Challenges:
[a] According to Steelman 3-3C in the passage on typed collections, what kind of operations shall not be automatically defined between values of elements of a composite type?
[b] Reproduce word for word the part of the passage on typed collections that opens with the words containing "cons : x ->" and closes with "problem or whatever.".

Tables such as those found in SQL are bags of records that all have the same fields.

Typed collections

Steelman 3-3A. “Composite types shall include arrays (i.e., composite data with indexable components of homogeneous types).”

3-3B. For elements of composite types, the type of each component (i.e., field) must be explicitly specified in programs and determinable during translation. Components may be of any type (including array and record types).

3-3C. A value accessing operation shall be automatically defined for each component of composite data elements. Assignment shall be automatically defined for components that have alterable values. A constructor operation (i.e., an operation that constructs an element of a type from its constituent parts) shall be automatically defined for each composite type. An assignable component may be used anywhere in a program that a variable of the component’s type is permitted. There shall be no automatically defined equivalence operations between values of elements of a composite type.

3-3D. Arrays that differ in number of dimensions or in component type shall be of different types. The range of subscript values for each dimension must be specified in programs and may be determinable at the time of array allocation. The range of each subscript value must be restricted to a contiguous sequence of integers or to a contiguous sequence from an enumeration type.

3-3E. There shall be built-in operations for value access, assignment, and catenation of contiguous sections of one-dimensional arrays of the same component type. The results of such access and catenation operations may be used as actual input parameter.

A straightforward collection implementation produces a heterogeneous collection that can contain anything. So for example a linked list mkList [x,...y] = Cons x (mkList y); mkList [] = Nil. We can type these lists by a set that contains all the elements, in particular defining List t = Cons t (List t) | Nil. The type of all lists is List Any We can infer a good type for a list value with contents (l : List Any) = { e | e elementOf l }; type (l : UList) = List (contents l) - we have forall (l : List t). contents l subset t so this is the lower bound / principal type.

uncons : List t -> Maybe (t, List t)
cons : x -> List y -> List (x|y)

We see from looking at uncons that this type parameter is a read bound, i.e. the returned value must be one of the elements. Following section 9.1.1 of [Dol16] we might expect two parameters, a read bound and a write bound. But as far as I can tell, with first-class stores we don’t need a second parameter - rather we write constraints, and if necessary two constraints:

get : (s : Store) -> (r : Ref | read s r : a)  -> (a, Store)
set : (s : Store) -> (r : Ref) -> a -> (s : Store | read s r : a)
modify : (s : Store) -> (r : Ref) -> (a -> b | read s r : a) -> (s : Store | read s r : b)

With the formulation here, values are pure, so there is no polymorphic aliasing problem or whatever.

Dataset content:

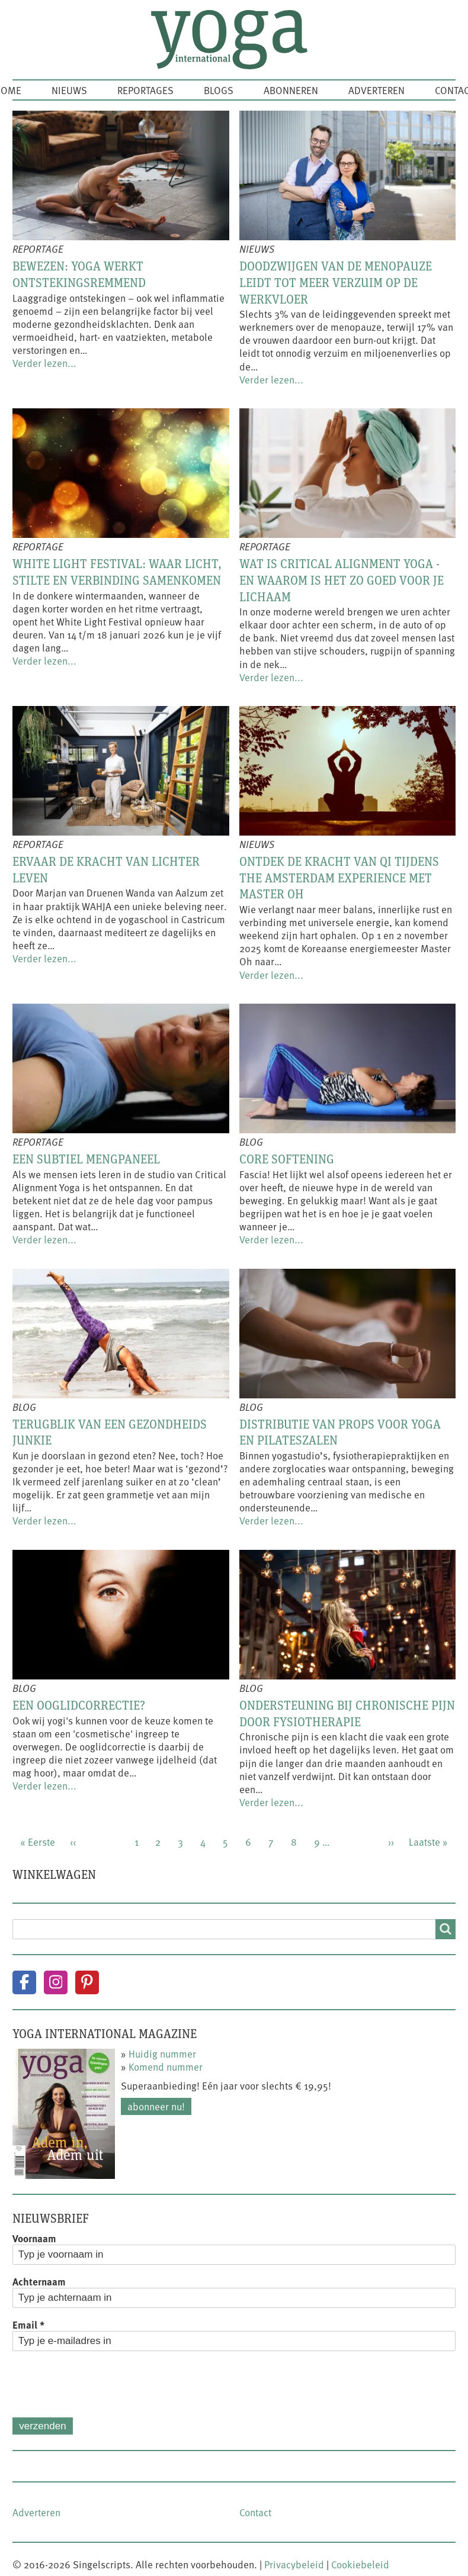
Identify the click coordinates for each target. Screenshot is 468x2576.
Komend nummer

Answer list:
[a] Equivalence operations.

[b]
cons : x -> List y -> List (x|y)

We see from looking at uncons that this type parameter is a read bound, i.e. the returned value must be one of the elements. Following section 9.1.1 of [Dol16] we might expect two parameters, a read bound and a write bound. But as far as I can tell, with first-class stores we don’t need a second parameter - rather we write constraints, and if necessary two constraints:

get : (s : Store) -> (r : Ref | read s r : a)  -> (a, Store)
set : (s : Store) -> (r : Ref) -> a -> (s : Store | read s r : a)
modify : (s : Store) -> (r : Ref) -> (a -> b | read s r : a) -> (s : Store | read s r : b)

With the formulation here, values are pure, so there is no polymorphic aliasing problem or whatever.